### The problem
In the data below, how many lines include the string "docente"? Give only the number.
(Beginning of Data records)
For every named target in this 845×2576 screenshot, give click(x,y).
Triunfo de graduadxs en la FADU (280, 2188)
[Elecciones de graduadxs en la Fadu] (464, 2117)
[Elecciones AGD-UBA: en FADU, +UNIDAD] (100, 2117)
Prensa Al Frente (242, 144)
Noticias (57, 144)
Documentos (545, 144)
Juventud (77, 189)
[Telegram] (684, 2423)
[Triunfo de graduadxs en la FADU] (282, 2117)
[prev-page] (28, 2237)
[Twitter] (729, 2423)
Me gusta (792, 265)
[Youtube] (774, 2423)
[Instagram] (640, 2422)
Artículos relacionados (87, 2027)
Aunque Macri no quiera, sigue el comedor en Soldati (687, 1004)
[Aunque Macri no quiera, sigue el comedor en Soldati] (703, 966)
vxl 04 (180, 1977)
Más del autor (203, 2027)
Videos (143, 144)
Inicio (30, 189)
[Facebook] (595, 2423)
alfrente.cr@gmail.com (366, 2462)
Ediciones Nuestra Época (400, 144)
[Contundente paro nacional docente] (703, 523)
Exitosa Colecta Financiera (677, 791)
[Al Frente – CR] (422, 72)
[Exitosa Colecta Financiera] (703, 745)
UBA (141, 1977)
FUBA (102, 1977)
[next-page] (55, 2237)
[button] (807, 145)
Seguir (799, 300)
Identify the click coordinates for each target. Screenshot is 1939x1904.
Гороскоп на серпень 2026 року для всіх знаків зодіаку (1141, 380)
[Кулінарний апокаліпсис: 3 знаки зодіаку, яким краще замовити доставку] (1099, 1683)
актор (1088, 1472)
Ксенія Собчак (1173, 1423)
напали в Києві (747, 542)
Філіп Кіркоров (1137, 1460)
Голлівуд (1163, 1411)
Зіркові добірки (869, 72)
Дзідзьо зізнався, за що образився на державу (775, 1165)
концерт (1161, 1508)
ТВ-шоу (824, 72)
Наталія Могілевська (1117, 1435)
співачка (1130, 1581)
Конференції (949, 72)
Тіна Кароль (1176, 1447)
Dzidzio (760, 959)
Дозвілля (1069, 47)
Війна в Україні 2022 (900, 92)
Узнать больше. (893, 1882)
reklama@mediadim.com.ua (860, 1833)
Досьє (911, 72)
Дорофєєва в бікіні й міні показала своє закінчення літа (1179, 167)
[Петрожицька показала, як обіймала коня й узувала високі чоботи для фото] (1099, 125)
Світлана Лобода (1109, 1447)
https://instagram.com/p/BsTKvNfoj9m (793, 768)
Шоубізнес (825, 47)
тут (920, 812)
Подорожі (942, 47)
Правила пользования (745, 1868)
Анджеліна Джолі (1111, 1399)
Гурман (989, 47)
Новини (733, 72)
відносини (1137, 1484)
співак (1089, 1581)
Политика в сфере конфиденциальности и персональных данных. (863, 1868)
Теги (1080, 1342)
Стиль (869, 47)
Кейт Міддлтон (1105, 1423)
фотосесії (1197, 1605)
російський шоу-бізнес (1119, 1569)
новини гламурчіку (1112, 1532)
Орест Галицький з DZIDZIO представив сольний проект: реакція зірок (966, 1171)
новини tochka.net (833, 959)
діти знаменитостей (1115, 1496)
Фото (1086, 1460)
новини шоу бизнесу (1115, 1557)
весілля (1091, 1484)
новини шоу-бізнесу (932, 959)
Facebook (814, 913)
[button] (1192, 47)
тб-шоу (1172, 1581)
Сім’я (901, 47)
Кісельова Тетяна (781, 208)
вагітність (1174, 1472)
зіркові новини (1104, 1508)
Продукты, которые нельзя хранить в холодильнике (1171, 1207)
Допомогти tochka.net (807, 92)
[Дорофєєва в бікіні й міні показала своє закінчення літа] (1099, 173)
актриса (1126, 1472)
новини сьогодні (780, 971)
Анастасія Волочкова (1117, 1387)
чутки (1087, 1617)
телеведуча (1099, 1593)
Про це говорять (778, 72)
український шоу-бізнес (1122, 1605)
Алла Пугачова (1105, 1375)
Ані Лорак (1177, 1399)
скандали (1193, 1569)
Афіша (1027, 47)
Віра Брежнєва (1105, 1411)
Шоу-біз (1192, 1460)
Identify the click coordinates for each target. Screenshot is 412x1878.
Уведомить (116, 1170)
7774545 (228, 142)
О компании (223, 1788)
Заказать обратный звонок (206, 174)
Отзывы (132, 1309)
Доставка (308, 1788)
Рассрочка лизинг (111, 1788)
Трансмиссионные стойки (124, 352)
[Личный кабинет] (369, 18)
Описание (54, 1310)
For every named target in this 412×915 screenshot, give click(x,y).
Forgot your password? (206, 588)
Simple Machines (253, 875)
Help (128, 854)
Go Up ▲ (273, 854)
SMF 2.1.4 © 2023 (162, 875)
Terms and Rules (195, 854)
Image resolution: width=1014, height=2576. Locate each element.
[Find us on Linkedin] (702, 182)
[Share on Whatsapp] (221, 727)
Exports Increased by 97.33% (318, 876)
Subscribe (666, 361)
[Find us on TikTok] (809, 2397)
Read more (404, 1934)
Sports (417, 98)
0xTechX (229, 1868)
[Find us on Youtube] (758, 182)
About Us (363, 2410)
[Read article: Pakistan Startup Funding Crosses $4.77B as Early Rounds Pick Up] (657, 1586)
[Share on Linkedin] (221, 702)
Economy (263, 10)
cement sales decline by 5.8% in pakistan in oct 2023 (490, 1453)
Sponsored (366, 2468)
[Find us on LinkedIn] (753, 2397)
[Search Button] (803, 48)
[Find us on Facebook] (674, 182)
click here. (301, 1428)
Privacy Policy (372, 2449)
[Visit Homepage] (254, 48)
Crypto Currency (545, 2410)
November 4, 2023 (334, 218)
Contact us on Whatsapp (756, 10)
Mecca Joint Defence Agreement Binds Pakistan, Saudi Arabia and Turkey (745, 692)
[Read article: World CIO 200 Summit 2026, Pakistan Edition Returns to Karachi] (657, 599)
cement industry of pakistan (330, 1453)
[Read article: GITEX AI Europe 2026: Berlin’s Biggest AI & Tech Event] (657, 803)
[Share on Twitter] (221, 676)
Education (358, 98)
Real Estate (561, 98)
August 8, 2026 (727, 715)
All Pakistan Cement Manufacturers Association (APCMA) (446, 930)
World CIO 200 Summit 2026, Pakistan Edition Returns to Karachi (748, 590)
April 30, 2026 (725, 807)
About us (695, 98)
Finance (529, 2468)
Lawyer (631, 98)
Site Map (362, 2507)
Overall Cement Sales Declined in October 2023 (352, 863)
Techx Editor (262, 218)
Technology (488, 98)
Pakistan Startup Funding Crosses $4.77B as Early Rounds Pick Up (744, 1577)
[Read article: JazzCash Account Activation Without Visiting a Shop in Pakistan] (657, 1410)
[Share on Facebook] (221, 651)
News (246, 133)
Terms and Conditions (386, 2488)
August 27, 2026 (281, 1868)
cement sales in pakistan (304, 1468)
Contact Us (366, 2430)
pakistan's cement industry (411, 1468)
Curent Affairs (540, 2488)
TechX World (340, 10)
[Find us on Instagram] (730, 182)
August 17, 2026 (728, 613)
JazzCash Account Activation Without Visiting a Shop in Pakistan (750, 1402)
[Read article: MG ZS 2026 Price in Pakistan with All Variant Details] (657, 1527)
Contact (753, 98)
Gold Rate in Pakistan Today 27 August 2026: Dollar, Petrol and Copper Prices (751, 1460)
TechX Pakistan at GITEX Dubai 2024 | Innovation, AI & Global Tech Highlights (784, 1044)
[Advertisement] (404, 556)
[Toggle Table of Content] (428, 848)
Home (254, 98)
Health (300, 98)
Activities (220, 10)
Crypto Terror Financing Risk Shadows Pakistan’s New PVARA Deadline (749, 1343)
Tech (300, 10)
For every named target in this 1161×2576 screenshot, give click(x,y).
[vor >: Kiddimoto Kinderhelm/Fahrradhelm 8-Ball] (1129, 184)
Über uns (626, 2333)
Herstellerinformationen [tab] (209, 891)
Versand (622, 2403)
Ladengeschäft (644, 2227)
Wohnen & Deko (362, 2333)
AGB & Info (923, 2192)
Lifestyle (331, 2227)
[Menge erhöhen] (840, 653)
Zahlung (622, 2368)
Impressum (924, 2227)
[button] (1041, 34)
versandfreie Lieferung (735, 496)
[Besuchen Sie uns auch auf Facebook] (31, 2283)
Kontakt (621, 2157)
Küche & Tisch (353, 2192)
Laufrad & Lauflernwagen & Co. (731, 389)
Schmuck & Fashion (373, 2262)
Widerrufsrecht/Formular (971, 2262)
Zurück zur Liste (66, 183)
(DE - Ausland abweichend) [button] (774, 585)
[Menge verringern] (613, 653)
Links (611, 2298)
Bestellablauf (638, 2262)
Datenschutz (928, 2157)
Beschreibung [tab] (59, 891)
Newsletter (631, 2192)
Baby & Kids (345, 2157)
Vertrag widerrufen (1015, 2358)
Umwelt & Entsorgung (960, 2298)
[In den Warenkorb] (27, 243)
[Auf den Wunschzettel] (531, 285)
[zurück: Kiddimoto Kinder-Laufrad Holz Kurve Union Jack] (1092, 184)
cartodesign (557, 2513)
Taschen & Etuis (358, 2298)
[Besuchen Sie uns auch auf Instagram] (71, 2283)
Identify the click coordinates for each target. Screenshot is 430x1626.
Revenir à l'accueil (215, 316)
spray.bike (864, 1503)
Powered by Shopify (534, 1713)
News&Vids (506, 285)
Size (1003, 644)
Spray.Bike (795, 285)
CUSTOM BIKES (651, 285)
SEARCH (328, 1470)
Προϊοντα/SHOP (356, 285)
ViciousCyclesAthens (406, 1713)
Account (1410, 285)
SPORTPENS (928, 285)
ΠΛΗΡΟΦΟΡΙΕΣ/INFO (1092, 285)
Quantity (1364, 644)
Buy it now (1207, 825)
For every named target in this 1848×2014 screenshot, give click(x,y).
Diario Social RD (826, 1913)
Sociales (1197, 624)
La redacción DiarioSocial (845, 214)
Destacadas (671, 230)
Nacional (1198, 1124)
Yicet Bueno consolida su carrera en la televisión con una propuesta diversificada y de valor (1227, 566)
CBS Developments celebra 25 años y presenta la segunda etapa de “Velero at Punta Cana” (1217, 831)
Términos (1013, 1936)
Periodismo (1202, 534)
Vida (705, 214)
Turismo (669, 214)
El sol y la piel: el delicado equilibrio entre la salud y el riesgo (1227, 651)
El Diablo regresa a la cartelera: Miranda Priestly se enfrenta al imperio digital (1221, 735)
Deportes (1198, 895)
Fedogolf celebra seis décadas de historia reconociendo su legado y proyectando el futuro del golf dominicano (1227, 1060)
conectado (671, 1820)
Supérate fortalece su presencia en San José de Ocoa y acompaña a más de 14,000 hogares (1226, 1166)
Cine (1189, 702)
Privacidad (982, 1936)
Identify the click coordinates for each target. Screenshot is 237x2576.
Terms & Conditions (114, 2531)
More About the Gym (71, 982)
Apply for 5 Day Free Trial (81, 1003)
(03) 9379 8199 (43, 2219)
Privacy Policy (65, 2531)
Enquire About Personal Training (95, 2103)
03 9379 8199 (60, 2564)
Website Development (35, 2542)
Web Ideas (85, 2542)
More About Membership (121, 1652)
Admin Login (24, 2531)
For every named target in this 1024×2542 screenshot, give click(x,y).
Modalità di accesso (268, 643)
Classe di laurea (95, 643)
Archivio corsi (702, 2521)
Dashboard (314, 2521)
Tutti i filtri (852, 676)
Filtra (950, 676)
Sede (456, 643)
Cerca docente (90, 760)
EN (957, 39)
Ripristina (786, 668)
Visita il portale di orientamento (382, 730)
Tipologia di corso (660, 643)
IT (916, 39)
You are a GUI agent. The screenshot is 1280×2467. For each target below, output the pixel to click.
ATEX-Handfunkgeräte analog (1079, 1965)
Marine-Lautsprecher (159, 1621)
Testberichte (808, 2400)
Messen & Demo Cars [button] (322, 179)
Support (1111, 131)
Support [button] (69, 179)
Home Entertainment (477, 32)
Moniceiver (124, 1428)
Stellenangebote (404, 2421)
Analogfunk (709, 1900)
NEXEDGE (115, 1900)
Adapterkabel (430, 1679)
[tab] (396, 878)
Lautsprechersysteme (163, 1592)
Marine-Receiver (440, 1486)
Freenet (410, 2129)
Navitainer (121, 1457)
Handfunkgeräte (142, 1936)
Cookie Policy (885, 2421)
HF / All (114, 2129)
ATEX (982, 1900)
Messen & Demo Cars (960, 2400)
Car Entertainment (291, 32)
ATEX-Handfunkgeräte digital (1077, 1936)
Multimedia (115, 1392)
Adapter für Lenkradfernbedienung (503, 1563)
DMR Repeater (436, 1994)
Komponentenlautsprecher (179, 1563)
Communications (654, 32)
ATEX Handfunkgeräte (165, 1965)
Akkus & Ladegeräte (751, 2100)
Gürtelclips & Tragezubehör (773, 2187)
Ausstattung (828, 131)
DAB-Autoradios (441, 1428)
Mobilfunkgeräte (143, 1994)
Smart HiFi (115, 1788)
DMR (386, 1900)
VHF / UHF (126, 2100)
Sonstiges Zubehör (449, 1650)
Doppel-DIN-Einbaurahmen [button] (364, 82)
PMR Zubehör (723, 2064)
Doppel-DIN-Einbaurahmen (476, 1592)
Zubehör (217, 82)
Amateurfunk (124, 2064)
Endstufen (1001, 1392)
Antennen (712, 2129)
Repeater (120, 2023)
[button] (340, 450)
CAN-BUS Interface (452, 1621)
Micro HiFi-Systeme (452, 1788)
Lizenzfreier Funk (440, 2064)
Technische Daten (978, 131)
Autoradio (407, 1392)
(End of Data records)
### Solved exercise
2